Boris Labbé got the inspiration for his film from reading Dante’s Divine Comedy, but it isn’t an adaptation. In fact, the work gives a sensation of being an amplified imaginary creation that draws upon art, myths, and the history of mankind. The artist was clearly influenced by Bosch’s The Garden of Earthly Delights, Bruegel’s The Fall of the Rebel Angels, Botticelli’s illustration of Dante, Goya’s The Disasters of War and Henry Darger’s In the Realms of the Unreal. With La Chute Boris Labbé continues his experimental research with a new sense of narrative, and pursues his work around loops, metamorphoses, and the intertwined processes of degeneration and regeneration.

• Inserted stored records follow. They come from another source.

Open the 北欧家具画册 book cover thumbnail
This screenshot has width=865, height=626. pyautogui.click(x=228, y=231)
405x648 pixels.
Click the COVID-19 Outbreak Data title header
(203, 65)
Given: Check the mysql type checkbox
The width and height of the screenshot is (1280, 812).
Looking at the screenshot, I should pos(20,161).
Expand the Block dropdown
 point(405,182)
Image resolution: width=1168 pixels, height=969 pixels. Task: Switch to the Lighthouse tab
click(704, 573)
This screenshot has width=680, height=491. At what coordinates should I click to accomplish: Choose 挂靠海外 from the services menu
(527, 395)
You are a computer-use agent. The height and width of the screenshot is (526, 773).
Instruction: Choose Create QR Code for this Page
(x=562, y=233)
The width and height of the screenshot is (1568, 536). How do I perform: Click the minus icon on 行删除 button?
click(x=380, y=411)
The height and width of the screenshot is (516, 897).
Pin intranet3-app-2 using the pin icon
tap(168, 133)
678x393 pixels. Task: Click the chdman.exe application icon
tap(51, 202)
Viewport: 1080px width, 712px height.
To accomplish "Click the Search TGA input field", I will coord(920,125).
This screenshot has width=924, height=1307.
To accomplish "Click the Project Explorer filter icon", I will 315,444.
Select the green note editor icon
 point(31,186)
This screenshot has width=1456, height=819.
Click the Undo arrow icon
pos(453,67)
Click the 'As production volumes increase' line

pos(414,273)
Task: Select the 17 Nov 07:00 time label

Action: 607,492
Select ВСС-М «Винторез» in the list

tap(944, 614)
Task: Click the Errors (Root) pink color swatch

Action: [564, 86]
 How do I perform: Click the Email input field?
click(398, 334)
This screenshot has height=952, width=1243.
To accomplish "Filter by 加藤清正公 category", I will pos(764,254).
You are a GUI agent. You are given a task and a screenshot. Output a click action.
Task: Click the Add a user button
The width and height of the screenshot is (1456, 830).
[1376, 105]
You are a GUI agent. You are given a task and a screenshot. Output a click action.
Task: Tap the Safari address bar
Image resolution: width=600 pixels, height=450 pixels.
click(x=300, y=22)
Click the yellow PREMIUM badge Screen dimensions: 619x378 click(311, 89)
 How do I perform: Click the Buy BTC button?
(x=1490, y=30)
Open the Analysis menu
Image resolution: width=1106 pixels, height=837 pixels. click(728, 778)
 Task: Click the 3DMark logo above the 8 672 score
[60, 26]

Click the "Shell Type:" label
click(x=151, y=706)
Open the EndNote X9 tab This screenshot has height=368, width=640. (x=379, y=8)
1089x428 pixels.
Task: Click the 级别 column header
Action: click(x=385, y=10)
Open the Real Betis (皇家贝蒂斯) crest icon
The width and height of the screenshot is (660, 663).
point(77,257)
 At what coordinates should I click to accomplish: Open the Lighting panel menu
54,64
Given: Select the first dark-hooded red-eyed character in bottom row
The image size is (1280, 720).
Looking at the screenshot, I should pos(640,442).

The artist uses traditional techniques combined with computer composition editing. The animated sequences consist of Indian ink and watercolor drawings on paper (21 x 30 cm), approximately 4,000 original drawings were needed to create the whole film. The multilayered compositing as well as the camera movements were made with After Effects during the process. Boris Labbé works with a small team of artists, technicians, and animation students who help him to assume this laborious and non-conventional working process. Parallel to the animation process, the musical composition was created by the Italian composer Daniele Ghisi. He’s worked with database existing music, mainly string quartets, edited digitally in a complex multilayered electronic music composition.

Biografie:

Boris Labbé (FR)Boris Labbé (FR). After obtaining a DNAP (National Diploma in Visual Arts) at the School of Art and Ceramics in Tarbes, Boris Labbé continued his studies at EMCA – École des Métiers du Cinéma d’Animation in Angoulême, where he produced numerous projects, including Kyrielle, awarded with the Special Jury’s prize for Graduation Films at the Annecy International Animated Film Festival in 2012. Simultaneously, he developed his work as an artist and film director. He spent one year as an artist member at the Casa de Velázquez in Madrid, Academy of France in Spain. Later on he started his collaboration with Sacrebleu Productions and directed the short films Rhizome (2015), which was awarded the Grand Prize at Japan Media Arts Festival in Tokyo, and the Golden Nica at Prix Ars Electronica in Linz. La Chute (2018) was selected for special screenings at the 57th Semaine de la Critique, Cannes Film Festival.

Credits:
La Chute (The Fall) is an animated short film directed by Boris Labbé and his second collaboration with Sacrebleu Produtions after his last project Rhizome (Golden Nica, Prix Ars Electronica 2016, Computer Animation, Film, VFX).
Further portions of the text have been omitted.